If they are fortunate enough to have an employer-sponsored retiree plan, they will usually select that. If they have very low incomes, they may be eligible for dual coverage with Medicaid. Medigap plans are offered to supplement traditional Medicare, but they are quite expensive and many feel that they cannot afford them. Some decide that they will risk going without any other coverage, but others will select private Medicare Advantage plans usually because the benefits are more generous whereas the premiums are generally quite low, and may be zero.

The Medicare Advantage plans have become quite popular because of their marketing appeal, but some individuals find that their use of provider networks limits their access to other physicians and hospitals that they would prefer, plus they sometimes feel that they are being deprived of care that they feel they should have such as an expensive cancer drug that has been excluded from the plan formulary or placed on a financially inaccessible tier.

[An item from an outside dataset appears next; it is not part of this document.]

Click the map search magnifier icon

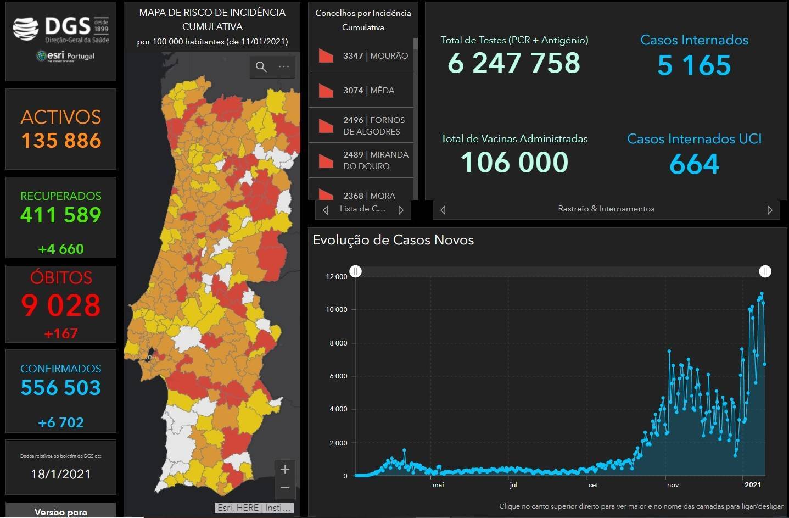coord(261,67)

When their care becomes complex they sometimes decide that they would prefer to shift to the traditional Medicare program that does not limit them to provider networks, and purchase a Medigap plan to protect themselves against catastrophic losses. At this point they are usually out of luck. If they elected not to enroll in a Medigap plan during the initial enrollment period when they first became eligible for Medicare, with rare exceptions they will find that guaranteed issue no longer applies and that they likely will be denied coverage. The initial marketing appeal of the Medicare Advantage plan comes back to bite them since they are then locked out of the Medigap plans.

There is something unjust here. Congress and the administrations of the past couple of decades have been granting the private Medicare Advantage plans all kinds of concessions while paying them more that what comparable patients would cost in the traditional Medicare program. Yet they have failed to enact the improvements that the traditional Medicare program needs to make benefits comparable to the private plans. That is why Medigap plans exist. They are necessary to cover the financial exposure that exists in traditional Medicare, especially the risk of catastrophic loss.

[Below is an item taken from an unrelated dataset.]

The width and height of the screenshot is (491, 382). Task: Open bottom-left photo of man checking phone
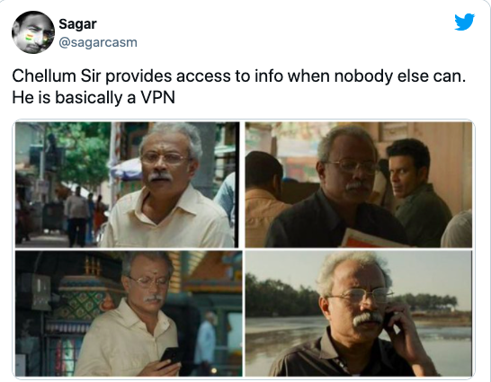(129, 313)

But why should someone in the traditional plan have to buy an expensive supplemental Medigap plan when we, as taxpayers, are also contributing generously to the private Medicare Advantage insurers (30 percent of what they receive goes to administrative costs, profits, and extra benefits such as Silver Sneakers). Shouldn’t taxpayer support for all Medicare beneficiaries be equitable, whether in the private or public plans?

If the traditional Medicare program were funded at the same risk-based level as the private Medicare Advantage plans, we could roll all of the Medigap benefits into traditional Medicare and then there would be no need to purchase a separate Medigap plan. Furthermore, there would be no reason to consider a private Medicare Advantage plan unless you were willing to give up your choice of physicians and hospitals in exchange for a Silver Sneakers membership, or if you preferred to receive your care through an integrated health care delivery system such as Kaiser Permanente.

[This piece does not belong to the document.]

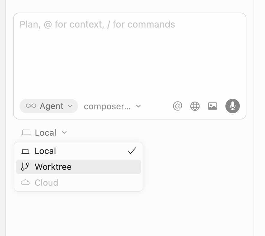The width and height of the screenshot is (265, 236).
Task: Click the checkmark next to Local
Action: [132, 151]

Better, of course, would be to establish a single payer program – an improved Medicare for all. One of the more important improvements would be to roll Plan F Medigap benefits into Medicare. However, Congress decided that in 2020 Plan F benefits will no longer be offered to new enrollees – just one more measure to chisel away at the traditional Medicare program while furthering the cause of privatization by nurturing the private Medicare Advantage plans. In fact, a new administration proposal this month will further expand benefits in the private Medicare Advantage plans while denying them to patients in the traditional program.

How about health care justice for all? We can have that by enacting and implementing an expanded and improved Medicare for all.